I'm sorry you're feeling down, Dive : ( It's not a good place to be. But you've translated the darker side of the human condition into some good writing. I find writing kind of therapeutic in that way--turn the blues into something else.

Does your music reflect when you are in moods like these?

dive said...

Boy howdy, Katherine; you would really not believe how much it affects my playing. I hate being down but listening back to recordings I play all my best and most intense stuff when I feel at my crappiest.
Hey ho.

Katherine Mercurio Gotthardt said...

"I play all my best and most intense stuff when I feel at my crappiest."

Ain't that the way it goes? I think sometimes the reason is those emotions are so intense and art is such good therapy. When we are in good moods, we sometimes don't write or practice our art because we are out doing other things or..

I don't want to give the impression we have to be the stereotypical depressed artist to be good at what we do. I think that can be an unhealthy belief, too.

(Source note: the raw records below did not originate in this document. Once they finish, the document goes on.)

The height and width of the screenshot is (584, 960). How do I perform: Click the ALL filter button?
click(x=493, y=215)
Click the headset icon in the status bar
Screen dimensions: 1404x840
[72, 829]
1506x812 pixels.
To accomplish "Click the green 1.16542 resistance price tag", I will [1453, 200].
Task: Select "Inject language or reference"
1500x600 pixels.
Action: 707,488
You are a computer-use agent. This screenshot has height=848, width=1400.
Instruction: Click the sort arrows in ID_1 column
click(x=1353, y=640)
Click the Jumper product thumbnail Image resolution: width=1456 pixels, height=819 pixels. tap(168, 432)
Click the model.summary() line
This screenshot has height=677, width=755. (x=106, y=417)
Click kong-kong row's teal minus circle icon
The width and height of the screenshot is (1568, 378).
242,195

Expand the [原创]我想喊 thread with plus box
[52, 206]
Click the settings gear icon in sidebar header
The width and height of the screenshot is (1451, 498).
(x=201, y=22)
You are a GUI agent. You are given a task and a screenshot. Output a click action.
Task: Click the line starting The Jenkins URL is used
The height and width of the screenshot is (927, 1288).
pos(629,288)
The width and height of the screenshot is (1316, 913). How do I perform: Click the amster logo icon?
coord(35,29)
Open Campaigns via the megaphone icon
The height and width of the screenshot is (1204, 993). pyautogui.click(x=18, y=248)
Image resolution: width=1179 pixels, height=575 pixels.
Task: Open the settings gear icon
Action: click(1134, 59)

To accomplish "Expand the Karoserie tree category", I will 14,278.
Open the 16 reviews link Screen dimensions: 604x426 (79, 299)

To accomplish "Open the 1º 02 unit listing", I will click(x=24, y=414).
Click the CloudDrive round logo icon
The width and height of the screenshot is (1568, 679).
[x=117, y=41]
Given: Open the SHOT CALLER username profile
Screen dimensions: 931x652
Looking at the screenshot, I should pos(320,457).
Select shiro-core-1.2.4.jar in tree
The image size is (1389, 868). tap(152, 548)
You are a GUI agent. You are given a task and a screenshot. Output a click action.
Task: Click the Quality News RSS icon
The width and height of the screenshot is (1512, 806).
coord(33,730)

However, we can't ignore the obvious--that we're often artistically strong when we feel the most vulnerable. Not everyone can say that because often depression shuts people down completely. But people like you and me...we have our art, and for that, I am thankful.

dive said...

Me too, Katherine. That's why I never take medication when I'm depressed; it dulls the creativity.
Still, it's a bummer of a trade-off: felling crappy and coming out with your best work. Oh, well.

MmeBenaut said...

After the first line, I had to get up and put something warmer on, before I continued reading. Yep, I felt the chill.
As for a follow up, one would have to assume that your character survived walking in front of Ralph's bus.
Your bleak descriptions are very powerful Dive - you really take the reader with you. I've not met too many people with as many amazing talents as you have so I can only blame the weather for bringing you down. The good thing is that the sun always shines - eventually. It's the waiting for it that is the killer. Makes me want to stay in bed all day sometimes.
I liked the political statements about the housing too - I was picturing Detroit or Chicago, with the winds off Lake Erie. Greed is such a curse isn't it?
Anyway my dear friend, thank you as always for a superb piece of entertainment. I wish you'd write a couple of dozen books so I could buy them all and then tuck in next winter. You could invest in a dictaphone and just spill it out and have someone else type the first draft and then just edit. Makes writing a bit speedier than in Dickens' time. lol

dive said...

Mme: I really wish I had the talent (and the patience) to write more than 500 words at a time.
As for the chill, coming back from the village shop in the freezing sleet to be greeted by those horrid scabs of sharp old icy snow on my front lawn under a sky like a sagging wet duvet kind of wrote the first part for me. Hee hee. You are so lucky with your winters.